Eppure Tricarico continua a combattere la sua battaglia e ha persino convinto un ex vicepresidente della Corte Costituzionale a non partecipare a una presentazione a Roma. Si tratta di Luigi Mazzella, minacciato da Tricarico, solo per aver fatto questa recensione del libro, inviandola su una mailing list privata di vari e sparsi poteri romani. L'opinione di Mazzella è questa: «Pecunia non olet – La mafia nell’industria pubblica – Il caso Finmeccanica è un bel libro di Alessandro Da Rold, pubblicato da Chiarelettere, la casa editrice del gruppo Mauri Spagnol, cui si devono molti libri coraggiosi di denuncia di “mali” del Bel Paese». E poi prosegue: «La denuncia è terribilmente veritiera. La gente dell’Ovest del pianeta è in preda ormai all’ingordigia pecuniaria delle banche, che vedono nel capitalismo prevalentemente monetario l’unico sbocco (per giunta pulito ed ecologico) di un produttivismo che prima era invece volto soprattutto alla creazione di beni materiali, immateriali e servizi anche diversi da quelli finanziari».

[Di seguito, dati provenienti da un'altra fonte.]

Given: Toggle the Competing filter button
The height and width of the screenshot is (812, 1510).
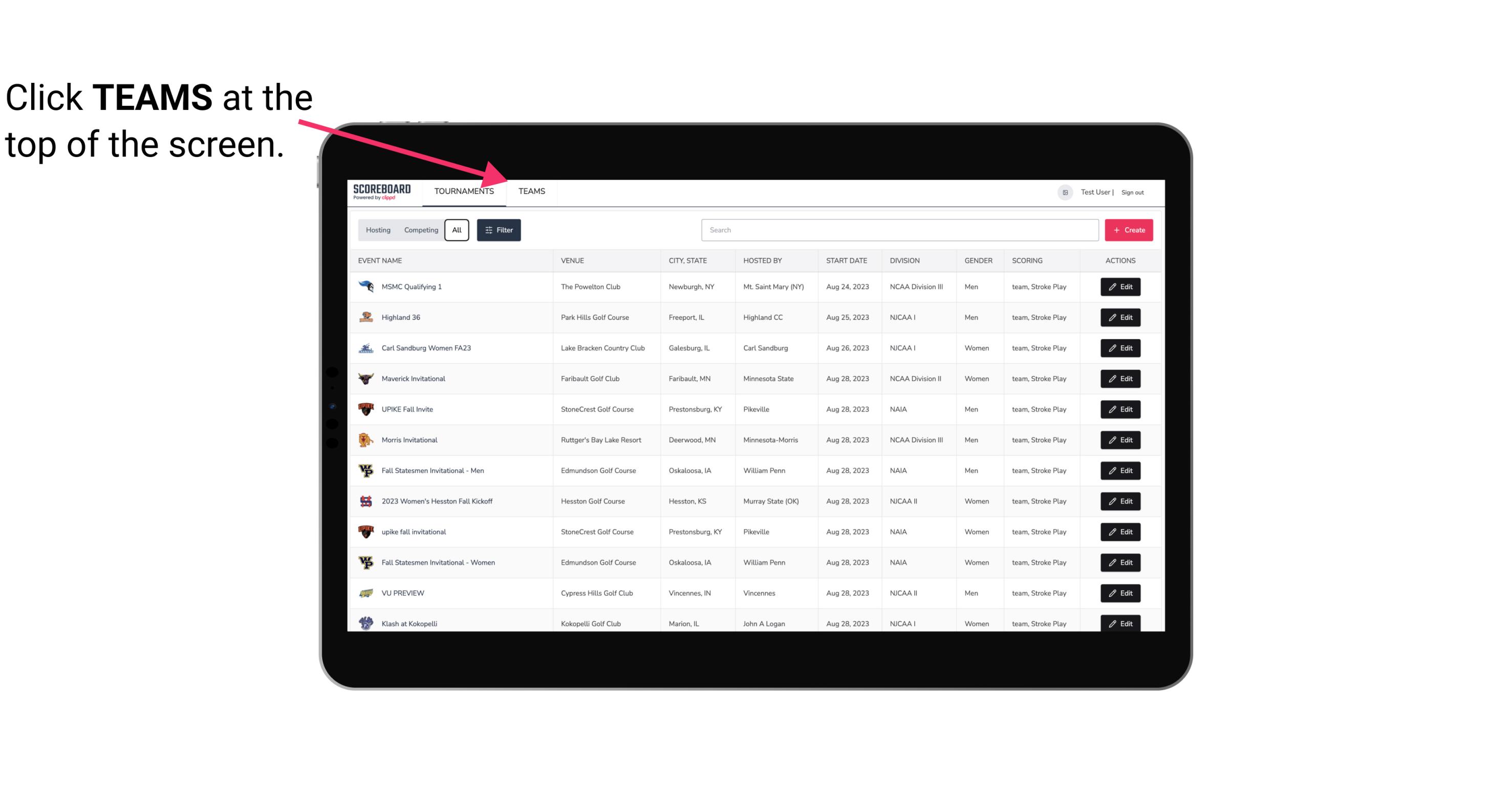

Il reato di abuso di atti d’ufficio è uno spauracchio che dà luogo solo a risultati inconcludenti e non arresta i fenomeni di degenerazione mafiosa di cui parla il libro di Da Rold

Luigi Mazzella, ex vicepresidente della Corte Costituzionale

E ancora: «Questa circostanza non è priva di conseguenze ulteriori. Il "monetarismo" comporta “l’assalto alla diligenza” del facile guadagno, da parte di una popolazione che si sente sempre più “staccata” dal processo produttivo “nazionale”. Anche (e forse soprattutto) a causa di una “globalizzazione” illimitata, elusiva di ogni “ideale” ma efficace contratto sociale, diretto a mitigare gli effetti dell’hobbesiano ”homo homini lupus”». Mazzella poi conclude: «Oggi, in Italia, siamo al diapason: più si parla di semplificazione delle procedure, d’individuazione precisa delle competenze e delle responsabilità, di “tempi stretti” per l’attuazione dei programmi e più aumentano la confusione e farraginosità delle norme che, ponendo ostacoli, blocchi, attese infinite di atti che non arrivano mai creano unicamente le premesse per l’elargizione sotto-banco di mazzette, di tangenti e per la concessione di altri benefici di varia natura. Il reato di abuso di atti d’ufficio, categoria definita da Carlo Nordio “evanescente e vaporosa”, è uno spauracchio che dà luogo solo a risultati inconcludenti e non arresta i fenomeni di degenerazione mafiosa di cui parla il libro di Da Rold. Per porre un argine ai quali ben vengano scritti documentati ed esaurienti come quelli editi da Chiarelettere come opere di giornalisti coraggiosi e bravi».